What to Watch After the Study Ends
Three signals will show whether this partnership advances clinical care or remains an early dataset-building exercise.
The first signal is a public research protocol or peer-reviewed result. The strongest report would disclose enrollment, image totals, targeted conditions, device diversity, reference standards, and prespecified endpoints.
Readers should look for patient-level separation between training and testing data. They should also look for subgroup results and confidence intervals, not only a combined accuracy score.
Publication would strengthen Deya’s case if independent reviewers can examine the methods and limitations. Continued reliance on announcement language would leave the central claims untested.
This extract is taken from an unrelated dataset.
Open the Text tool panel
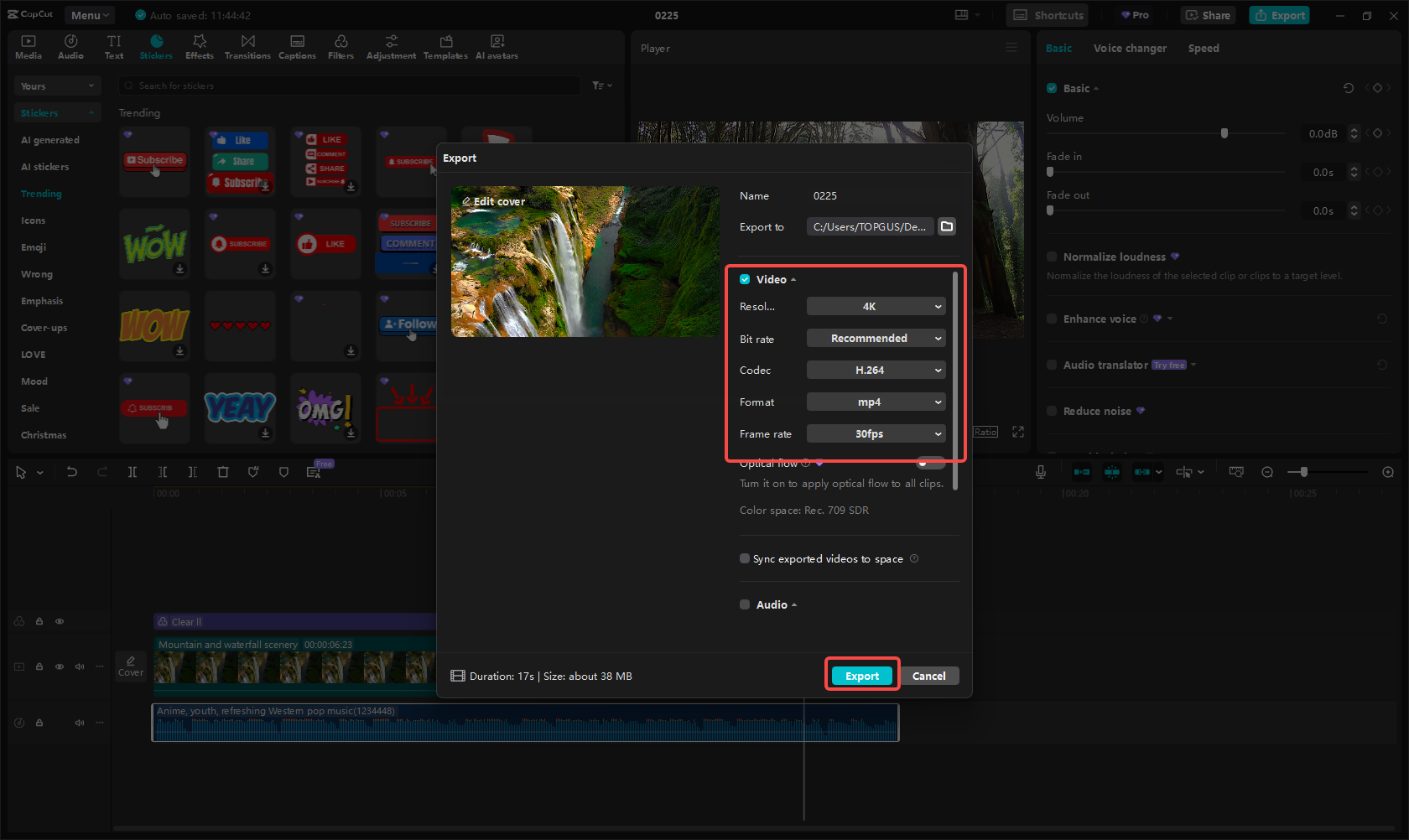Viewport: 1409px width, 840px height. pyautogui.click(x=113, y=45)
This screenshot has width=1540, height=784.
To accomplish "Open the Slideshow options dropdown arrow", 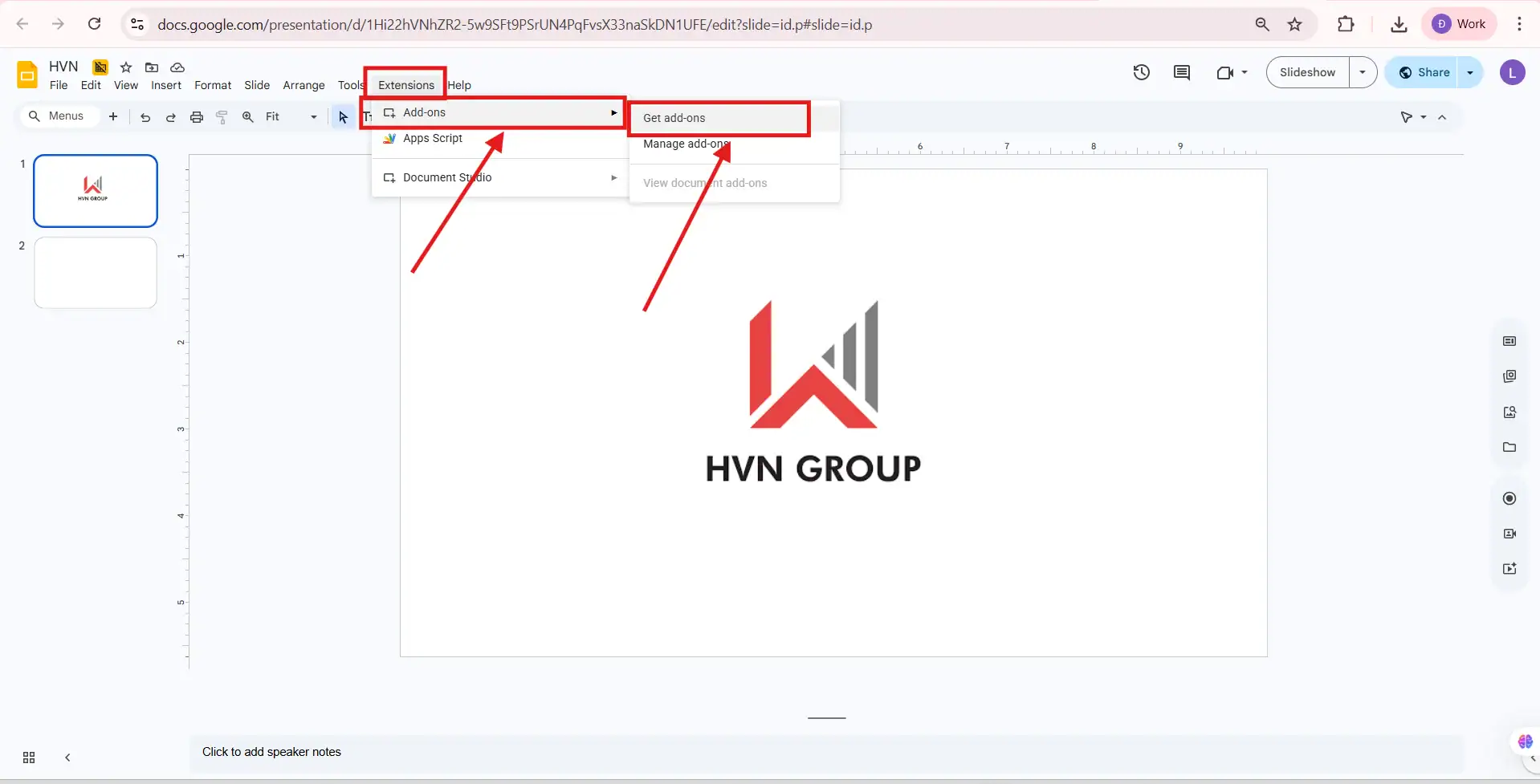I will pyautogui.click(x=1363, y=71).
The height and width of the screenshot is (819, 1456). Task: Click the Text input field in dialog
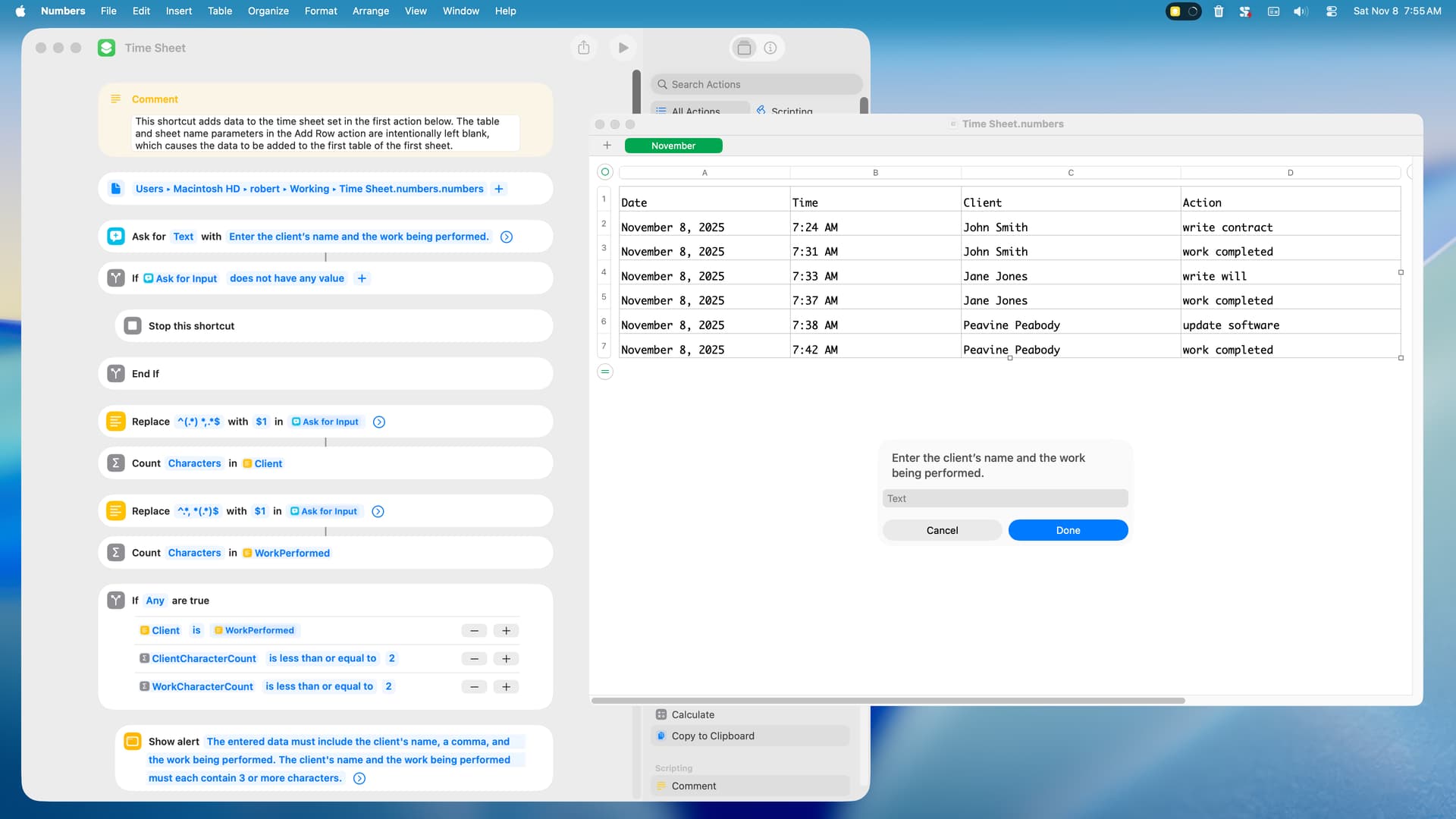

The second signal is external clinical validation. A model trained through ICO should face images from another institution, different patients, and phones absent from development.
External testing would support the claim that the system learned clinically useful visual patterns. A major performance decline would suggest that it learned site-specific or device-specific shortcuts.
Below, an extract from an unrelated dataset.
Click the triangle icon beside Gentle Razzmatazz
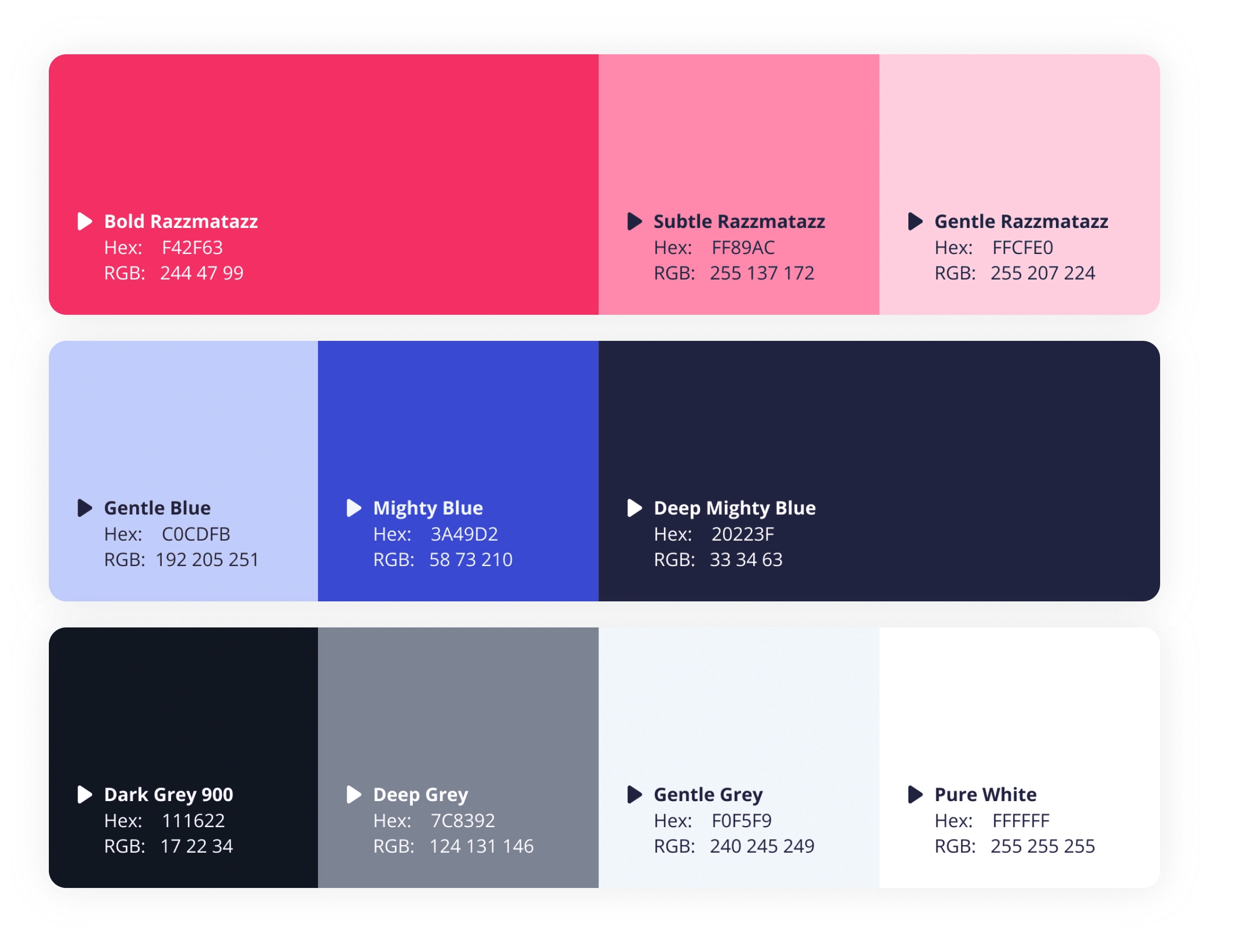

A recent smartphone telemedicine study offers a useful comparison. Community health workers received three hours of training before collecting images at 19 rural eye camps.
That telemedicine platform study shows that smartphone imaging can support remote care under structured conditions. It does not establish that unsupervised self-capture works equally well.
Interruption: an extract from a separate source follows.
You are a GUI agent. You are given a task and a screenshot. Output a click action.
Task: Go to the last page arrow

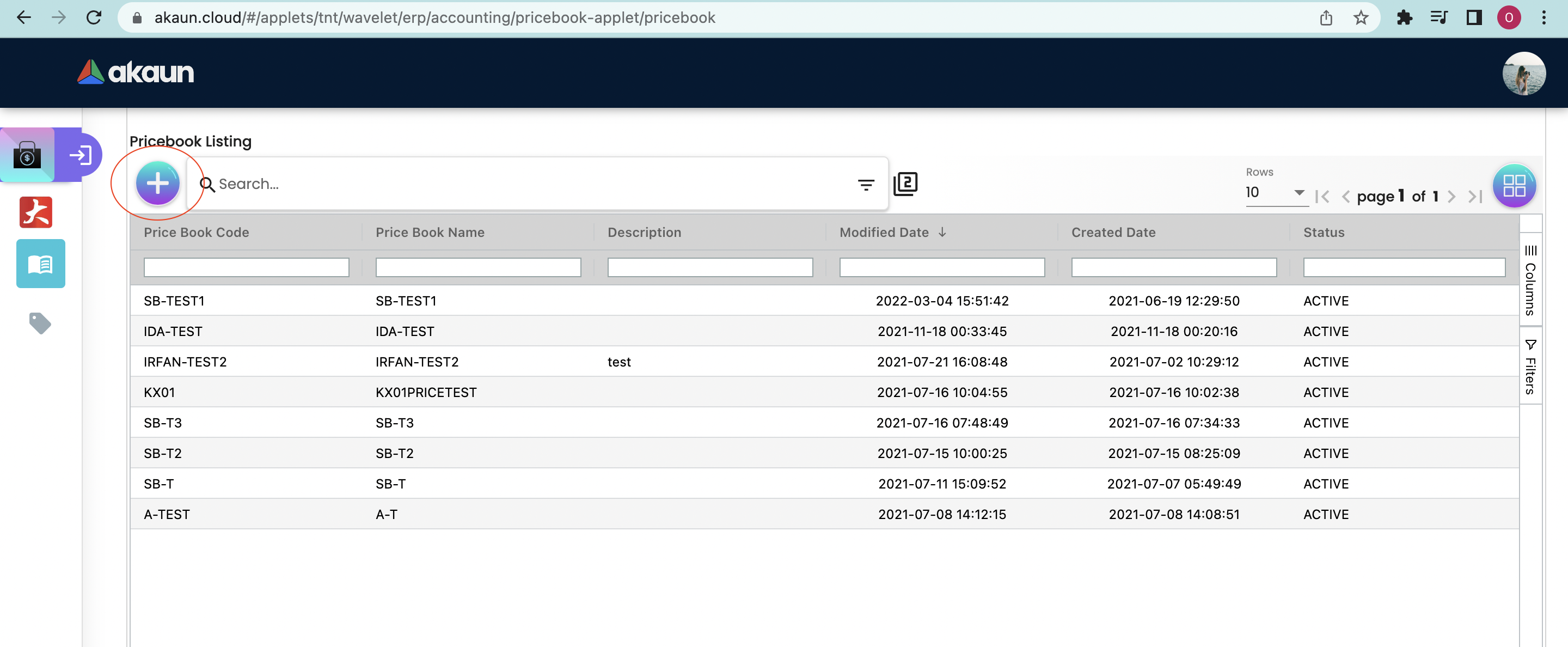pos(1475,197)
Deya’s proposed workflow places more responsibility on patients. Its validation should therefore report how much guidance people need and how often they complete capture without assistance.
The third signal is a clearly defined product and regulatory claim. Deya should state which conditions or findings the system addresses, who uses the output, and what action it recommends.
A narrow follow-up tool can be clinically useful without claiming broad diagnostic coverage. In fact, a precise intended use often makes meaningful validation easier.
The company should also explain when its software abstains and when patients are directed toward immediate care. Those guardrails will reveal whether safety shaped the workflow from the beginning.
Clinicians and health systems should resist treating Google News coverage as evidence of readiness. They should request study documentation, validation data, workflow testing, and privacy terms before adoption.
Developers should study the partnership for a different reason. Medical AI quality depends heavily on capture design, labeling governance, reference standards, and failure handling.
The model architecture may receive most public attention, but the input pipeline determines what the model can learn. Weak images and ambiguous labels cannot be repaired by scale alone.
Knowledge workers following healthcare AI should also note the language gap. “Training an AI model” describes a process, while “supporting clinical care” describes an outcome requiring separate evidence.
For now, Deya and ICO have established a credible research question. Can guided smartphone images provide enough consistent information for doctor-directed remote eye care?
They have not yet established the answer. The study runs through the end of 2026, and no performance results were included in the announcement.
The next useful Google News headline would not be another partnership statement. It would report transparent results, external validation, and a clearly bounded clinical use.
Until then, clinicians should treat Deya’s system as an active research effort. Patients should continue following professional advice and seek timely in-person care for urgent symptoms.
Watch the published evidence, not just the visibility. If Deya discloses rigorous performance across patients, devices, and clinical settings, the partnership will deserve broader attention.
If those details remain unavailable, the project will still have built a dataset. It will not have shown that a smartphone can reliably extend the examination room.